(J 16, 16-20)
Jezus powiedział do swoich uczniów: „Jeszcze chwila, a nie będziecie Mnie oglądać, i znowu chwila, a ujrzycie Mnie”. Wówczas niektórzy z Jego uczniów mówili między sobą: „Co to znaczy, co nam mówi: „Chwila, a nie będziecie Mnie oglądać, i znowu chwila, a ujrzycie Mnie”; oraz: „Idę do Ojca?” Powiedzieli więc: „Co znaczy ta chwila, o której mówi? Nie rozumiemy tego, co mówi”. Jezus poznał, że chcieli Go pytać, i rzekł do nich: „Pytacie się jeden drugiego o to, że powiedziałem: „Chwila, a nie będziecie Mnie oglądać, i znowu chwila, a ujrzycie Mnie?” Zaprawdę, zaprawdę, powiadam wam: Wy będziecie płakać i zawodzić, a świat się będzie weselił. Wy będziecie się smucić, ale smutek wasz zamieni się w radość”.
Refleksja:
Słowa Jezusa są jak zapowiedź przemiany, której uczniowie jeszcze nie rozumieją. Mówi o chwili, która przyniesie pozorną stratę, o odejściu, które rodzi ból i niezrozumienie. Jednak ta sama chwila staje się progiem do nowego spotkania, pełnego światła i nadziei.
„Smutek wasz zamieni się w radość” (J 16,20)
Chrześcijaństwo nie unika smutku, nie zaprzecza bólowi. Jezus realistycznie mówi: „będziecie płakać”. Ale nie pozostawia uczniów w rozpaczy – obietnica radości ma ostatnie słowo. To radość, która nie rodzi się z zapomnienia o cierpieniu, lecz z doświadczenia, że Bóg potrafi przemienić nawet stratę w nowe życie.

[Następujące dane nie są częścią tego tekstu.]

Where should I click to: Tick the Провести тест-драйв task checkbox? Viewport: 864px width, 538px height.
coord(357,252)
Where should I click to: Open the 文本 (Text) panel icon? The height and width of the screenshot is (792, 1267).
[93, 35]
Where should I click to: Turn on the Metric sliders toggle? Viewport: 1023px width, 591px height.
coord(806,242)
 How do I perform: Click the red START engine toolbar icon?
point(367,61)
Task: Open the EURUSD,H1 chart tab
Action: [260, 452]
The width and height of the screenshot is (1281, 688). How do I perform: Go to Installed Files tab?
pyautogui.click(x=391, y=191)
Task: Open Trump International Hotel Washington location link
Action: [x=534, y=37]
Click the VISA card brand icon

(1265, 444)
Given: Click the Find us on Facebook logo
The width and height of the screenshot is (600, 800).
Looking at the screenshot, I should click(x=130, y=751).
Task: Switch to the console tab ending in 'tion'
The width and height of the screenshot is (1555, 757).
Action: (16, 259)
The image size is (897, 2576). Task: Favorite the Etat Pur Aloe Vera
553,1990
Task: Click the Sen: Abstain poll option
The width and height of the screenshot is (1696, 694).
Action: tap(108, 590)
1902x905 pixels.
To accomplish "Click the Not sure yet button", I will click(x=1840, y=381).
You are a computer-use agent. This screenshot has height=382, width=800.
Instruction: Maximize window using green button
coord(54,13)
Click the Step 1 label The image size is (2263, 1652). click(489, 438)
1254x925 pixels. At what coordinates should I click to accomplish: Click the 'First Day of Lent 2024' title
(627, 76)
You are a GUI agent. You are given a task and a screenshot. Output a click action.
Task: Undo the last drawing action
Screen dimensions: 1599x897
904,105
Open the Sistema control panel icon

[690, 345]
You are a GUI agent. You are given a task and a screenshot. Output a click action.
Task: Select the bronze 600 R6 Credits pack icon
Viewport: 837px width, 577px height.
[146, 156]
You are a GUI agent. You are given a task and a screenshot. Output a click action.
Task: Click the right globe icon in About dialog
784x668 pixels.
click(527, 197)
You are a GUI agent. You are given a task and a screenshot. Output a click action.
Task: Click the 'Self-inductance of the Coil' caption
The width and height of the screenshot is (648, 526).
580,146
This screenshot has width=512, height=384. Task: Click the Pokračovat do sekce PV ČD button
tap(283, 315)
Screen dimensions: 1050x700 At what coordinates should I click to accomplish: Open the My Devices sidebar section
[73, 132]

W tym fragmencie rozbrzmiewa głęboka prawda o naszej wierze: cierpliwe trwanie przy Jezusie, mimo ciemności, prowadzi do pełni radości. Bo tylko „chwila” dzieli śmierć od zmartwychwstania, rozpacz od nadziei, milczenie od słowa życia.
Czy umiemy zaufać w tej chwili ciemności, że właśnie tam Bóg przygotowuje światło?